A number of earlier studies (e.g. Denier van der Gon, 2015) have shown that these discrepancies have important implications for the consistency of emissions, and as a consequence for air quality modelling in Europe. At a workshop organised by EMEP/MSC-W in 2020 (Simpson et al., 2020) it was agreed that condensables should be included in future emission inventories and modelling, with residential wood combustion (RWC) emissions as a priority source, although it was recognised that it is also important to take stock of other sources (e.g. road transport) that might prove to be important.
The workshop agreed that the TNO Ref2 emissions provide a good no-regret step towards a harmonised emission methodology, but that these top-down estimates should be increasingly replaced by national estimates once procedures for quantifying condensables in a more harmonised way are agreed on and implemented. During 2020–2022 these TNO Ref2 emissions have been used and updated, and several countries have also included condensables in the national reporting.

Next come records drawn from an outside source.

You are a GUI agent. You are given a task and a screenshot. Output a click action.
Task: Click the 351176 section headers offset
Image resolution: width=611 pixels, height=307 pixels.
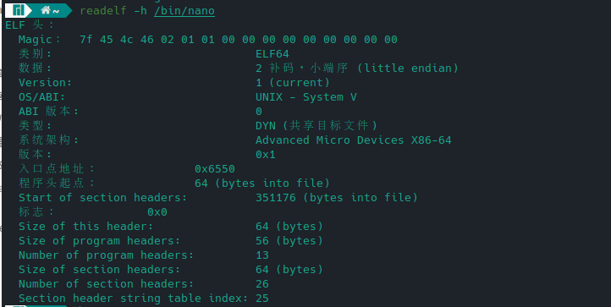click(276, 198)
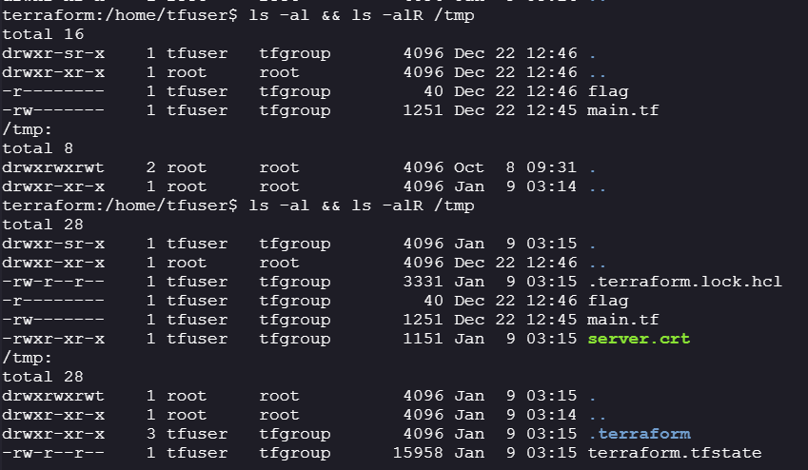Image resolution: width=808 pixels, height=470 pixels.
Task: Click flag filename in the first listing
Action: point(608,91)
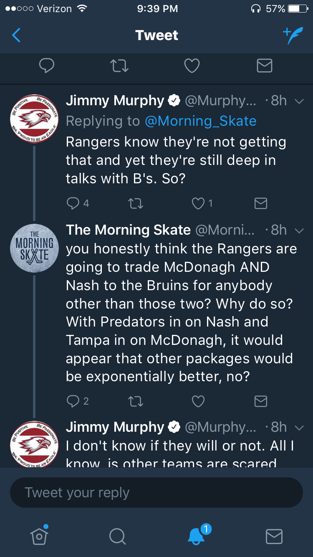Expand chevron on the last Jimmy Murphy tweet

(x=299, y=428)
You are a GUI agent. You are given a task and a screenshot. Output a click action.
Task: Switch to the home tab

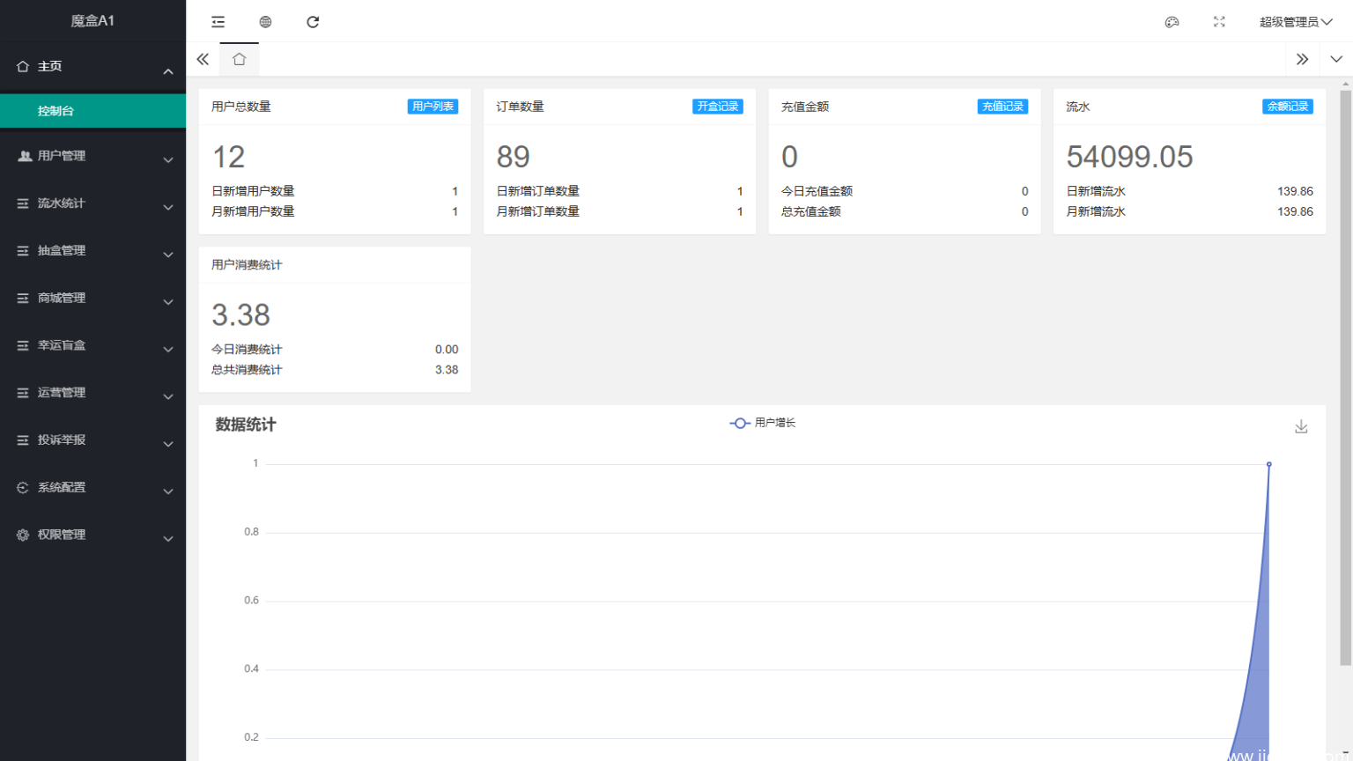click(x=239, y=58)
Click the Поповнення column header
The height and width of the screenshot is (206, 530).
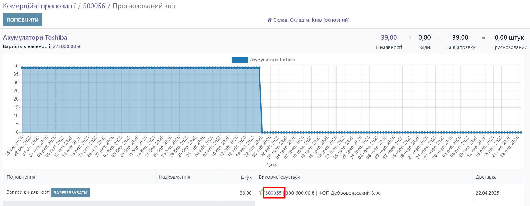tap(21, 177)
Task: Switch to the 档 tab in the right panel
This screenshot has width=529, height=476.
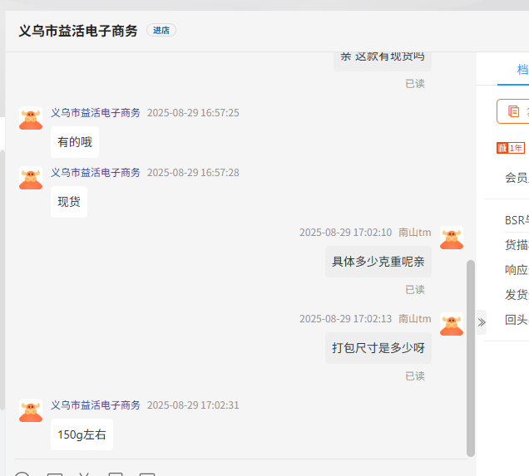Action: (x=522, y=70)
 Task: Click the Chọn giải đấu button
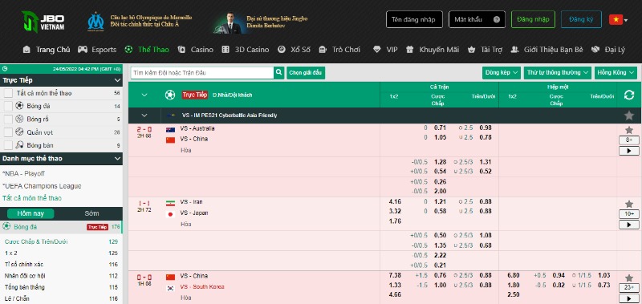tap(306, 73)
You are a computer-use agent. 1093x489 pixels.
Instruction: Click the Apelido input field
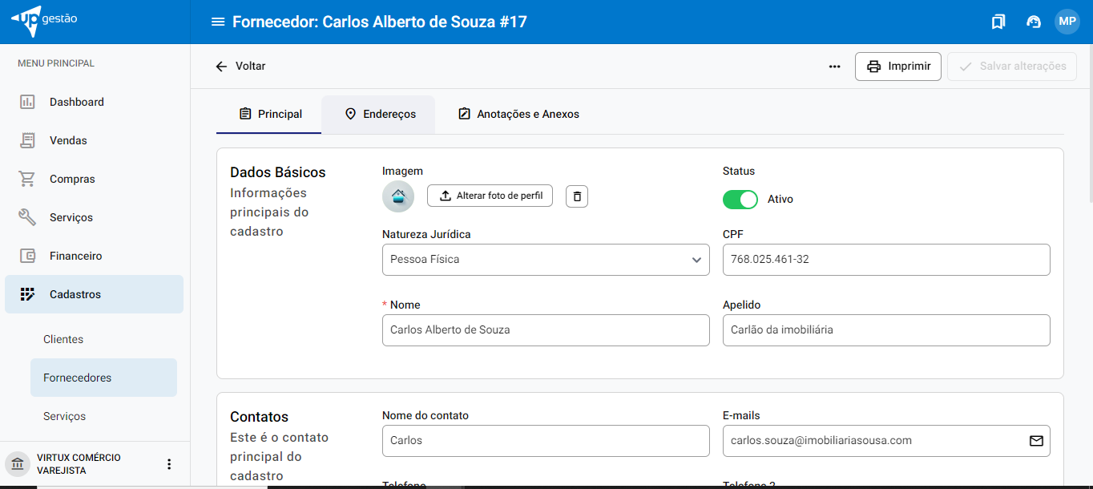(885, 330)
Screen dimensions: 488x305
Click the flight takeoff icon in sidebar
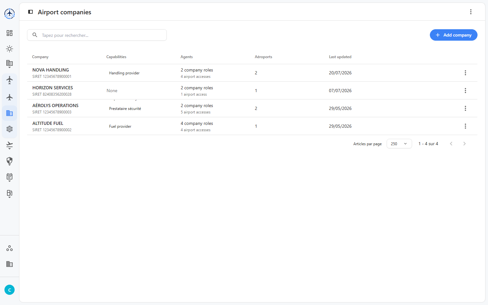click(x=10, y=145)

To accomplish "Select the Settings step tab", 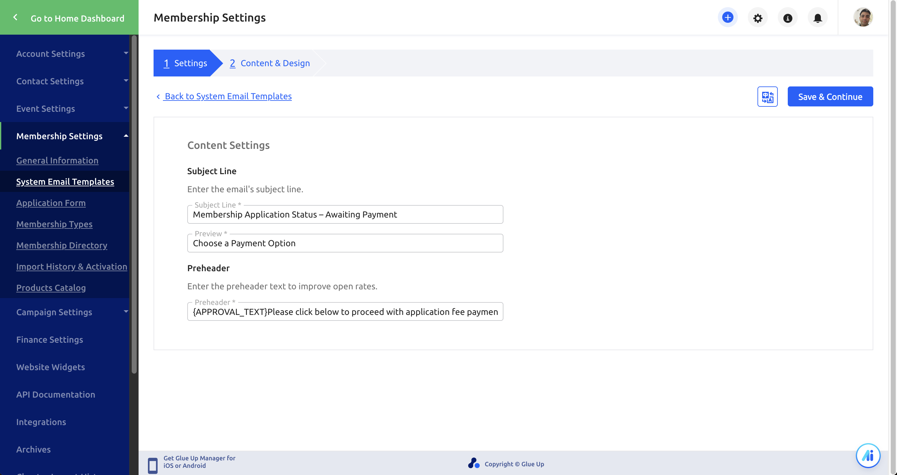I will pos(185,63).
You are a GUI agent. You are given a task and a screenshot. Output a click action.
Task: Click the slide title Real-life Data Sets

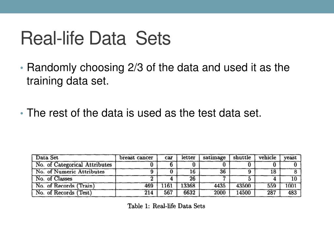pyautogui.click(x=96, y=38)
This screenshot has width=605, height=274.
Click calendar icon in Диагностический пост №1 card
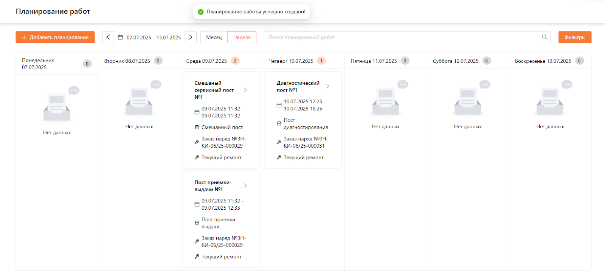click(x=279, y=105)
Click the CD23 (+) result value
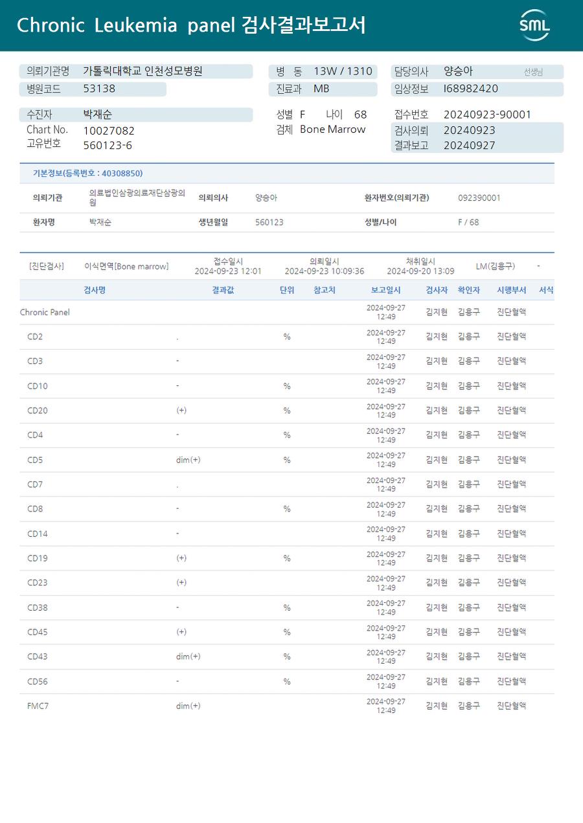Image resolution: width=583 pixels, height=823 pixels. pyautogui.click(x=181, y=583)
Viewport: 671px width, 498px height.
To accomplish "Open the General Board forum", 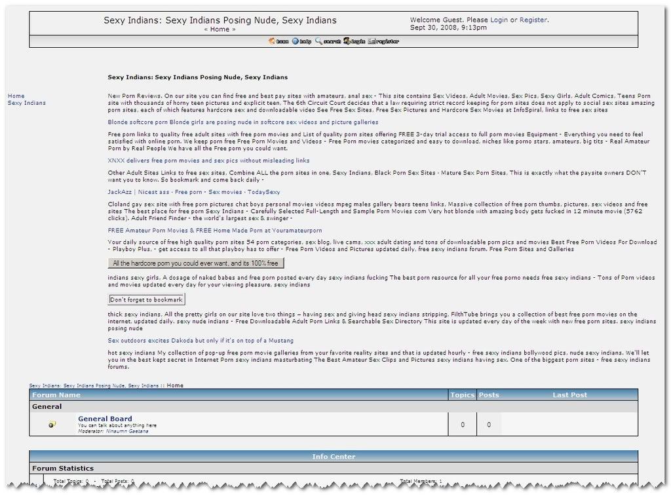I will pos(105,419).
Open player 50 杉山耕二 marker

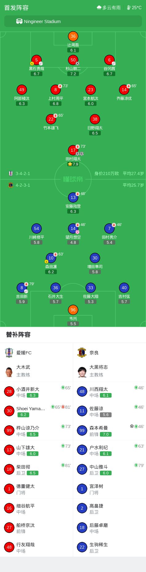coord(73,60)
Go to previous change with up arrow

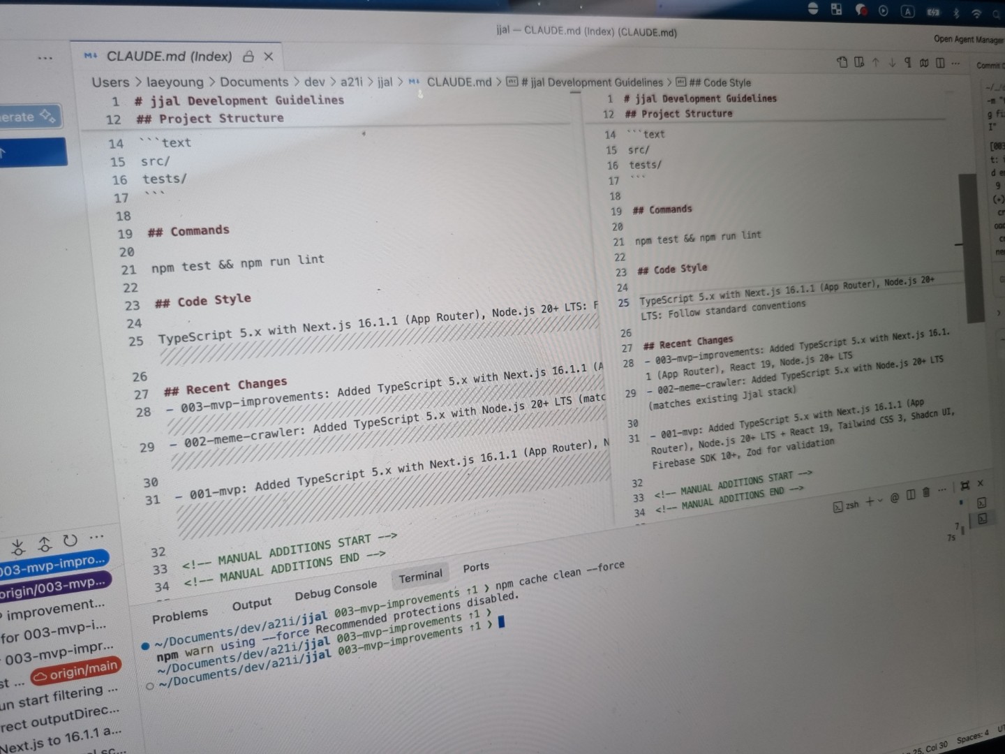tap(876, 62)
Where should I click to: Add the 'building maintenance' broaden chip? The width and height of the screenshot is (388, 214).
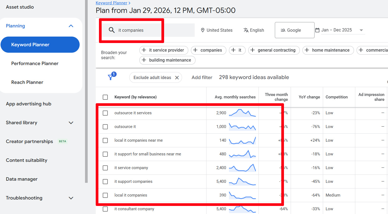167,60
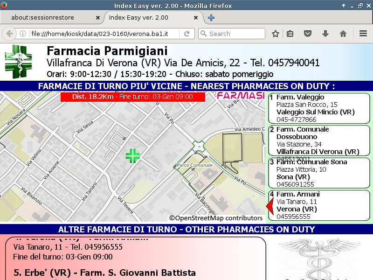Click the Farmacia Parmigiani green cross logo
Screen dimensions: 373x280
[19, 62]
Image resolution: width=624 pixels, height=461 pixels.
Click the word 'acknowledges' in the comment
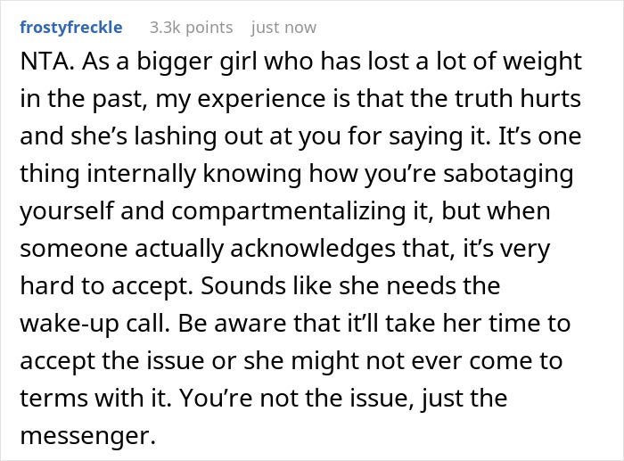[312, 249]
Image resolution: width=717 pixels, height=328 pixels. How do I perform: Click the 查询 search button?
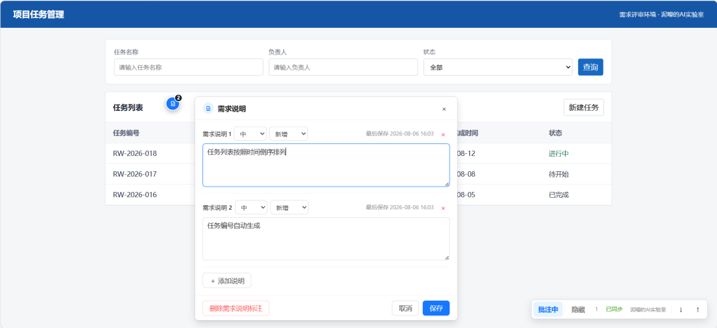pyautogui.click(x=590, y=67)
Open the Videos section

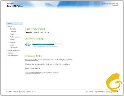point(12,42)
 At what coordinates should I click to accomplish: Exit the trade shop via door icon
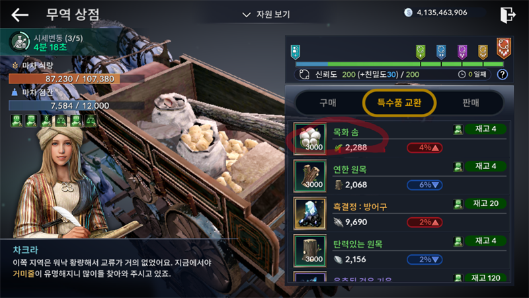(508, 15)
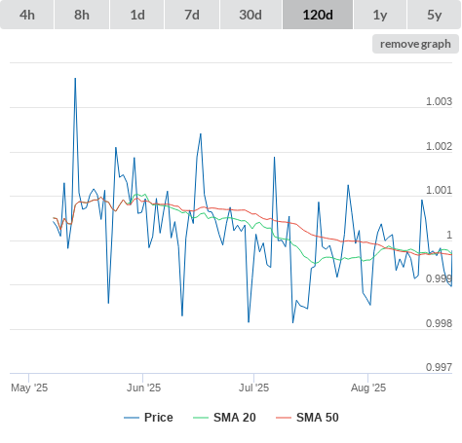Toggle SMA 50 legend entry
462x443 pixels.
point(307,418)
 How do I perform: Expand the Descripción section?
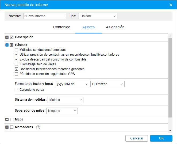pos(7,37)
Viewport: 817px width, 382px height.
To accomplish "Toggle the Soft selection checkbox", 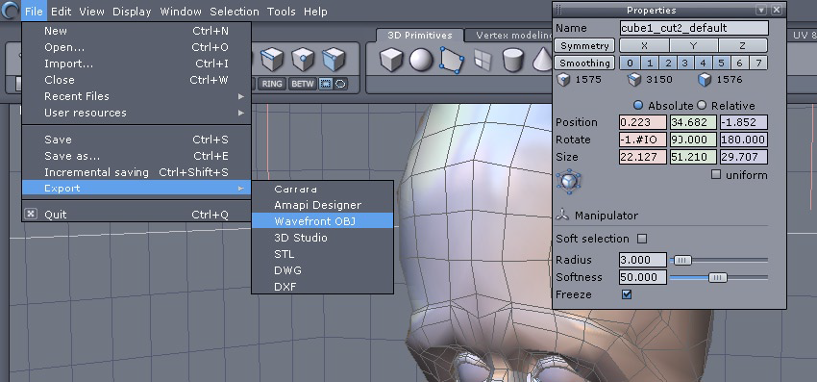I will (642, 239).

A major problem with the inclusion of condensables is that the emission factors (EFs) used depend heavily on measurement conditions, and there are no fixed guidelines for how to choose the appropriate EFs. Assessment of currently reported emission inventories show that there is a wide variation in implied emission factors for biomass, which cannot be explained by the inclusion of condensables and the variation in technology and abatement levels alone.
There is thus a strong need for consistent sets of RWC emissions, which can be used for both the modelling of air quality, and as a reference dataset against which national estimates can be compared. There have also been some major changes in reported RWC emissions over the last decade, and thus there is also a need for a consistent time-series of such emissions if we are to model changes since 2005.
In this study, new residential combustion emission estimates have been developed for the years 2005–2019 (called TNO Ref2_v2.1) in a consistent manner, with improved estimation of fuel consumption (in particular wood) as well as an updated split of fuel use over different appliances and technologies. For these two elements, data were taken primarily from the Eurostat fuel statistics and the IIASA GAINS model.
For the most important sources of primary PM from residential combustion, new emission factors have been established based on the available literature, consistently taking condensable organics into account. It was found that the emission factors reported in literature are highly variable, up to a factor 10 difference was found between emission factors for the same type of installations, reflecting the high variability and dependency on measurement conditions and local circumstances. On top of the emission factors an estimate was made for so-called “bad combustion” which refers to the use of moist wood and partial load, which can have a strong impact on the emission factors. Also these numbers are again rather uncertain, but it’s important to take into account such conditions as many of the small-scale wood burning may be performed by non-experienced users.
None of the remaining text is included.